Transfer Impact Assessment — Ukraine

Pursuant to EDPB Recommendations 01/2020 and SCC 2021/914

Last updated: November 2026

1. Purpose and Scope

This Transfer Impact Assessment ("TIA") evaluates the legal and practical conditions surrounding the transfer of personal data by Complete Solution s. r. o. (the "Data Exporter," acting as Processor under Article 28 GDPR) to independent contractors located in Ukraine (the "Data Importers," acting as Sub-processors) for the purpose of providing software development, quality assurance, and operations services to our EU-based clients. This TIA supplements the EU Standard Contractual Clauses (Module 3, processor-to-subprocessor) executed with each Ukrainian sub-processor.

2. Description of the Transfer

  • Categories of data subjects: end-users, employees, and business contacts of our clients, as defined in the relevant Principal Agreement.
  • Categories of personal data: identifiers, contact information, account information, content data, and technical data, as scoped by each engagement.
  • Special categories: only where explicitly authorized by the client in writing.
  • Purpose: software development, debugging, testing, deployment, and operational support.
  • Frequency: continuous during the engagement period.
  • Storage location: primarily on Data Exporter's EU-based infrastructure (AWS eu-central-1 by default); Ukrainian sub-processors access data through encrypted remote channels and do not store production personal data on local devices.

3. Legal Framework in the Destination Country

Ukraine has a comprehensive data protection regime under the Law of Ukraine "On Personal Data Protection" No. 2297-VI (1 June 2010), as amended. The law establishes data subject rights, processor obligations, breach notification requirements, and an independent supervisory authority (Ukrainian Parliament Commissioner for Human Rights). Ukraine is a Council of Europe member and has ratified Convention 108+ on data protection. As of the date of this assessment, the European Commission has not issued a full adequacy decision for Ukraine; transfers are therefore conducted under appropriate safeguards (Article 46 GDPR).

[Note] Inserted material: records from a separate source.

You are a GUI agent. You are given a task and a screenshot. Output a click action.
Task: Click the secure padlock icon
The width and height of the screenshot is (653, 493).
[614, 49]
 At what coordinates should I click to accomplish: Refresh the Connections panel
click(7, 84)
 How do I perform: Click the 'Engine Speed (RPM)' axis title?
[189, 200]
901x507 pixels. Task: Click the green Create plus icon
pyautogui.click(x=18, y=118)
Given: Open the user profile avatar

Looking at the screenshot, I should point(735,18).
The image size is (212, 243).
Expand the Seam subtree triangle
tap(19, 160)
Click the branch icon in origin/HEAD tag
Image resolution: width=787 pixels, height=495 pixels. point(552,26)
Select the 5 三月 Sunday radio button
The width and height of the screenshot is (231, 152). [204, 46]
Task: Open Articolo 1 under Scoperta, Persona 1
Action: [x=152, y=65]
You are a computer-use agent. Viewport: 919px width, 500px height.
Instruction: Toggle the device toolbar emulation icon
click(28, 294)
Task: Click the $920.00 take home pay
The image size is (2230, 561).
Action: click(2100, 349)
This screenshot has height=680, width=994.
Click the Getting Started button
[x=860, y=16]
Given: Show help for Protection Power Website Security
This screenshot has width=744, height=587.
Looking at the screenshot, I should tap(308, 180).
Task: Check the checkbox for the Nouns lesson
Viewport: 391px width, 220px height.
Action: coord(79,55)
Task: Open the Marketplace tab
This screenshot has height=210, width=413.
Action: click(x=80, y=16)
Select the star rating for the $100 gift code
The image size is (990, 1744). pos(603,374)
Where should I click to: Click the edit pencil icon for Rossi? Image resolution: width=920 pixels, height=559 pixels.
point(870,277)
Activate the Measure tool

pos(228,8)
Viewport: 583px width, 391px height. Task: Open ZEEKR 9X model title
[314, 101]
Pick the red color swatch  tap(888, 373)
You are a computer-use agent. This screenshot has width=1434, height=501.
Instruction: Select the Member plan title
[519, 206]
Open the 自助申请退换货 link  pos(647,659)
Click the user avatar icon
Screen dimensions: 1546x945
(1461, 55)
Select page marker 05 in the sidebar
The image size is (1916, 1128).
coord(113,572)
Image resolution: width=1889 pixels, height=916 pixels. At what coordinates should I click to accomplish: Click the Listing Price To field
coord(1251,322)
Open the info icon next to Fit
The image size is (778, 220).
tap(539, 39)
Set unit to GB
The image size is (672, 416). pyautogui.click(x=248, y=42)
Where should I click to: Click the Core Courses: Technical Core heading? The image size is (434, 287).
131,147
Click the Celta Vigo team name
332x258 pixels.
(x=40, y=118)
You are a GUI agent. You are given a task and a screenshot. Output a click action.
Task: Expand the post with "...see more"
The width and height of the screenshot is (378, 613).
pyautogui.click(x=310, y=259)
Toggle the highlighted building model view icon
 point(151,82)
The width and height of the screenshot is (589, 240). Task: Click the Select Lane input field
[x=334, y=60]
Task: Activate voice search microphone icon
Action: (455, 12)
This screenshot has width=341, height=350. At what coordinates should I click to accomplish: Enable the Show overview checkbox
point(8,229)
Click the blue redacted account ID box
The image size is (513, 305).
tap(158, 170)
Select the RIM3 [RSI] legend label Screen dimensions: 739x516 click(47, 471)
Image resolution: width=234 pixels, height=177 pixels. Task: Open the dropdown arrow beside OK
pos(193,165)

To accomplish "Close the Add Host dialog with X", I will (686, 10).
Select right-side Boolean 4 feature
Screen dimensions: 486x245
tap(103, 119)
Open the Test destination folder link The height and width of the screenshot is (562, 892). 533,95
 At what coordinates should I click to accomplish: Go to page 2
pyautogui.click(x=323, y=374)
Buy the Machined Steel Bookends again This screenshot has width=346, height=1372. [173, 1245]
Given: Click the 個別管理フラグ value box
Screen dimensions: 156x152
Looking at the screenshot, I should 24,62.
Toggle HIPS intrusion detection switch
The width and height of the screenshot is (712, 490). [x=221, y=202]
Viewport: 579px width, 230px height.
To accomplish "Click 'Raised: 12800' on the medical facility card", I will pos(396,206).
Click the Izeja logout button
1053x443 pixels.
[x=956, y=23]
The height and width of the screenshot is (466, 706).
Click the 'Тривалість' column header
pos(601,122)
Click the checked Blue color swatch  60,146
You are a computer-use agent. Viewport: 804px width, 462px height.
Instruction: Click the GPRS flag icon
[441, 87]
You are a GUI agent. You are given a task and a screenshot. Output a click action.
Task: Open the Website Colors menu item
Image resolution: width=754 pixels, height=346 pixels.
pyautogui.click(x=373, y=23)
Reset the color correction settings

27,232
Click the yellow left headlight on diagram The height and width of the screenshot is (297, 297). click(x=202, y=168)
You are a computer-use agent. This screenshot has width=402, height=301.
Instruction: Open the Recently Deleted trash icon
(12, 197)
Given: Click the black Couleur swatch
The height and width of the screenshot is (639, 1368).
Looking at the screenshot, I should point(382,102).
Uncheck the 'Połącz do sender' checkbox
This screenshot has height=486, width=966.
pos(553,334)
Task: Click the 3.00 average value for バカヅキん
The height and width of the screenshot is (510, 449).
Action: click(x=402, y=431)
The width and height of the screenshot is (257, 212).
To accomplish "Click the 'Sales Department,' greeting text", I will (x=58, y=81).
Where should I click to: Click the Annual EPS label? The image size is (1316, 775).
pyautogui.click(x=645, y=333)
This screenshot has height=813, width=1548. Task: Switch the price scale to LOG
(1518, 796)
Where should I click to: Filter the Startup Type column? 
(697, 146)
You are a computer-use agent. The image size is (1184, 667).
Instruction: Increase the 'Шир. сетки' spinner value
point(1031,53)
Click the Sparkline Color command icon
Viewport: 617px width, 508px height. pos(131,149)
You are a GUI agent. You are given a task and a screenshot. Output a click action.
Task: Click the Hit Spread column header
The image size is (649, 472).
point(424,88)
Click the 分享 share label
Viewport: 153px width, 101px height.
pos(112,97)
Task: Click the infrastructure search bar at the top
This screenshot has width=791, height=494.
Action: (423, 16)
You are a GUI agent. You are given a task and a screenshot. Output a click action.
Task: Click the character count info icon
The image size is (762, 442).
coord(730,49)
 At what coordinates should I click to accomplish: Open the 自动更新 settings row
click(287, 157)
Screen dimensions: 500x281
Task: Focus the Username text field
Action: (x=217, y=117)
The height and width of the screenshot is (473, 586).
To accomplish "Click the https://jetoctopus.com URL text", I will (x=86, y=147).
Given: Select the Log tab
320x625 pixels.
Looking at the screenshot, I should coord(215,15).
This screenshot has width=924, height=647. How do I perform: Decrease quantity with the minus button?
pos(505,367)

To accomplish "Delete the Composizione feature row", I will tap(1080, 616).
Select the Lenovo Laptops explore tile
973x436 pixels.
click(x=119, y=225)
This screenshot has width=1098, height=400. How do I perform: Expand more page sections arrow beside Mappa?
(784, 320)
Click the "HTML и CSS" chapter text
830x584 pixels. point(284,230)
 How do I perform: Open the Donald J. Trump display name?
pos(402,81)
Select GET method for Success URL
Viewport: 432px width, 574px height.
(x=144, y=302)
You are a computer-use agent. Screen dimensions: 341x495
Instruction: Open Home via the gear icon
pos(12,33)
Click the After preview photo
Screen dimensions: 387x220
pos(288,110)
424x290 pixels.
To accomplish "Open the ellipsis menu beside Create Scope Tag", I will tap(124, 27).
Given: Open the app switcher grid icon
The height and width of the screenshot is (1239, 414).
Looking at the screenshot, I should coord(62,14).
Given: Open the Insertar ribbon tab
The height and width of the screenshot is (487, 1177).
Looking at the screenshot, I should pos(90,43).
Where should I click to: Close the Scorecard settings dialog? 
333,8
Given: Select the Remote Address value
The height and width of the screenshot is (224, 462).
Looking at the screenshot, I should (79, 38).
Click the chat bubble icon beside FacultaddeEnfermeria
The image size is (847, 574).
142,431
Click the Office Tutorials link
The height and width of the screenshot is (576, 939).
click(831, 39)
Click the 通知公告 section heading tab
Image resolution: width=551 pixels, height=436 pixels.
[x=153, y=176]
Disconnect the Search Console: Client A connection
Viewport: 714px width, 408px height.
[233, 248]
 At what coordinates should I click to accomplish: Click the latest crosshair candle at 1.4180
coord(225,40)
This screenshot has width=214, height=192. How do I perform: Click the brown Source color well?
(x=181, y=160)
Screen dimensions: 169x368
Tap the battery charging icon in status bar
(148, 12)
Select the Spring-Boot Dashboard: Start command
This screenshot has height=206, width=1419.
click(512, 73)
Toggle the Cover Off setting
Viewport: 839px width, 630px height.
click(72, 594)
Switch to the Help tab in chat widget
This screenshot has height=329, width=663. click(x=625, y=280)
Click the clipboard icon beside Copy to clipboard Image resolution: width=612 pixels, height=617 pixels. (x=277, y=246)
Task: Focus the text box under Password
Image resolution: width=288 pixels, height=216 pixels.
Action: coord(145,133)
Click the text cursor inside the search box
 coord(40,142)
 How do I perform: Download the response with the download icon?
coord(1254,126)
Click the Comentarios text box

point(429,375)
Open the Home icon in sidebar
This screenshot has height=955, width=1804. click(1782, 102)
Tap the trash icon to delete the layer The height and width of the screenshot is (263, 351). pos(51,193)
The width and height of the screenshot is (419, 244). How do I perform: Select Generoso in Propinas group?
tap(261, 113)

4. Government Access Considerations

Ukrainian law regulates government access to personal data through Law No. 2229-IV (on counter-intelligence activities), Law No. 2135-XII (on operative-investigative activity), and the Criminal Procedure Code. Access requires judicial authorization in most cases. Ukraine's accession process to the European Union (candidate status granted June 2022) imposes ongoing alignment with EU data protection standards. The Data Exporter is not aware of laws in Ukraine that would prevent compliance with the SCC obligations of the sub-processor.

5. Risk Assessment

The Data Exporter has assessed the following risks:

  • (a) government access for national security or law enforcement purposes;
  • (b) infrastructure disruption due to the ongoing armed conflict;
  • (c) physical safety of personnel.

The Data Exporter concludes that the risks are mitigated by the technical and organizational measures listed in section 6, and that no production personal data is stored on physical devices located in Ukraine.

6. Supplementary Measures

Technical measures

  • Encryption in transit using TLS 1.2 or higher for all access channels.
  • Encryption at rest using AES-256 for all storage of personal data.
  • No local storage of production personal data on personnel devices. Access occurs through ephemeral cloud development environments hosted in EU regions.
  • Multi-factor authentication required for all access to systems containing personal data.
  • Role-based access controls limiting access to the minimum necessary for the assigned task.
  • Pseudonymization of personal data in non-production environments where technically feasible.
  • Centralized logging of all access events to personal data, retained for at least 12 months.

Organizational measures

  • Each Ukrainian sub-processor has signed (i) the SCC 2021/914 Module 3, (ii) a confidentiality and non-disclosure agreement, and (iii) an internal data protection policy acknowledgment.
  • Mandatory annual data protection and information security training.
  • Documented procedures for handling government access requests, including immediate notification to the Data Exporter and the relevant Controller where legally permitted.
  • Right of the Data Exporter and the Controller to audit, including remote audit, on reasonable notice.

Contractual measures

  • The Data Exporter retains the right to terminate the sub-processing relationship immediately if the sub-processor is unable to fulfill its obligations under the SCC.
  • The sub-processor must challenge any government access request that is not compliant with EU equivalent standards, where legally possible, and inform the Data Exporter without undue delay.

7. Conclusion

Based on the assessment above, the Data Exporter concludes that the transfer of personal data to Ukrainian sub-processors, executed under SCC 2021/914 Module 3 and supplemented by the technical, organizational, and contractual measures described in section 6, provides a level of protection essentially equivalent to that guaranteed within the European Union for the personal data categories and processing activities described. The Data Exporter will re-assess this conclusion at least annually and upon any material change in the legal or factual circumstances.

8. Review

This assessment was prepared by Mykhaylo Yuminov, Managing Director of Complete Solution s. r. o., and will be reviewed annually or upon material changes to Ukrainian law, the EU-Ukraine relationship, or the Data Exporter's operations. The next scheduled review date is November 2027.